Kırklareli
Trakya'nın asırlık eğlencesi Pavli Panayırı'nın "römork otelleri"nin hazırlıkları sürüyor
Trakya'nın dört gözle beklenen asırlık eğlencesi Pavli Panayırı'nın kurulmasına sayılı günler kala köylerden panayır meydanına gideceklerin hazırlıkları sürüyor.
Sultan Abdülhamit'in fermanıyla ilk kez 1910 yılında kurulan, geçen yıl yeni tip koronavirüs (Kovid-19) tedbirleri sebebiyle iptal edilen panayır, bu yıl 111'nci yaşını kutlayacak.
3 bin 500 kişiyle Trakya'nın en az nüfuslu ilçesi olan Pehlivanköy, 9-12 Eylül tarihleri arasında dışarıdan gelecek binlerce kişiyi ağırlamaya hazırlanıyor.
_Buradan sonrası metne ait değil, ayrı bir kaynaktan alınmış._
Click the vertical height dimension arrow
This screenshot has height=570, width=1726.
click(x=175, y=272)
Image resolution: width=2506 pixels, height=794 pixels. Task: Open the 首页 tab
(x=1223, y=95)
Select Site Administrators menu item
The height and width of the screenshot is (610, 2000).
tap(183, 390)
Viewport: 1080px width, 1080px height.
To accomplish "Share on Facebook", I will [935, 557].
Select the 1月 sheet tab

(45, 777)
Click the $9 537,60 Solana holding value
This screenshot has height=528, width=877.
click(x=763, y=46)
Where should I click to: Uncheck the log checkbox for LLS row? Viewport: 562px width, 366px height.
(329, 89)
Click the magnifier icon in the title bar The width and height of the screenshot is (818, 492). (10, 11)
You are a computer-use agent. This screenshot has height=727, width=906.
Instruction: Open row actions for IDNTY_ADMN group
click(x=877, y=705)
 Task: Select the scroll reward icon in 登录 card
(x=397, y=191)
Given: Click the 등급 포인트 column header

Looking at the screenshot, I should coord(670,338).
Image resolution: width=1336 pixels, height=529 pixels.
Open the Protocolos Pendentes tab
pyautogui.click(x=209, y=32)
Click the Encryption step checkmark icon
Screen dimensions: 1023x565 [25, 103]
Geleneksel eğlence kültürünün, yerel adetlerin yaşatıldığı adeta köylerden ilçeye iç göç yaşatan panayır için geri sayım başladı.
Ergene Nehri kenarına içerisinde büyük bir lunapark, satışların yapıldığı tezgahlar, açık hava lokantalarının bulunduğu dört gün boyunca kurulan panayırın tamamını yaşamak isteyen Pehlivanköy ilçesinin Akarca, Doğanca, Hıdırca, Kuştepe, İmampazarı, Kumköy, Yeşilova köylerinden traktörlerle panayır meydanına hareket etmek için hazırlanıyor. Etkinlik döneminde köylerde neredeyse kimse kalmıyor.
Panayır alanına çektikleri römorkların içerisini çekyat, yatak, somya gibi eşyalarla donatıp, üzerini branda ile kapatarak konaklayacakları alan oluşturan panayır sevdalıları gün sayıyor.
"Römork otel" adı verilen konaklama alanına sıra sıra dizilen römorklarda kalınarak yaşatılan geleneksel kültür, geçmişi geleceğe taşımaya devam ediyor.
"Panayır gerçek anlamda Trakya'da bir iç göç yaşatmaktadır"
Kuştepe köyünde yaşayan Gülşen Gürses, panayır için Trakya'nın köylerinde hazırlıkların yapıldığını söyledi.
Özellikle köylerde yaşlı insanların bıkmadan usanmadan her yıl konaklayacakları römorklarını hazırlayarak panayıra katıldıklarını anlatan Gürses, çalışmaların panayıra iki hafta kala başladığını belirtti.
Panayırın beklenen günler arasında olduğunu anlatan Gürses, şunları kaydetti:
"Panayıra bir iki hafta varken ağaç dalları toplanır, çatısı hazırlanarak brandası gerilir.
Özellikle halk lunapark etrafına römorklarını dizerler ve gençleri izlerler. Römorkların içleri ise özellikle yöreye ait halı, kilim, yastık ve çarşaflarla süslenir.
Römorklardan da görüldüğü gibi buradaki ruh, burayı gezip görüp evine dönmeyi değil, buraya kalmaya, yatmaya geliyor.
Ve ciddi anlamda civar köyleri dolaşırsanız göreceksiniz köylerde hiç kimse kalmıyor.
Kahveler kapalı insanlar yok. Sadece hayvanlara bakılır, panayıra kaçılır.
Panayır gerçek anlamda Trakya'da bir iç göç yaşatmaktadır. Trakya'nın yaşayan en eski ve en büyük panayırıdır."
"Panayırı dört gözle bekliyoruz"
Aynı köyden Hatice Çetin (70) de römorklarını imece usulü hazırladıklarını ifade etti.
Dört gün panayır alanında römorkta konaklayacaklarını anlatan Çetin, "Panayır boyunca köylerde kimse kalmıyor. Mecbur hissediyorsun gitmeyi. Dört gün boyunca panayırda kalacağız." dedi.
Önceden panayıra öküz arabaları ile geldiklerini belirten Çetin, yaklaşık 20 yıldır ise panayıra römorklar ile katıldıklarını ifade etti.
Yaklaşık 10 gün öncesinde römorkları hazırlamaya başladıklarını dile getiren Çetin, "Panayırı dört gözle bekliyoruz. Keşke 20-25 yaşında olsam da eski günlerdeki gibi eğlenebilsem. Ama yine de panayırda geziyorum, yatıyorum, kalkıyorum, çok eğleniyorum. Önceden hasat ettiğimiz ürünleri de panayırda satardık." şeklinde konuştu.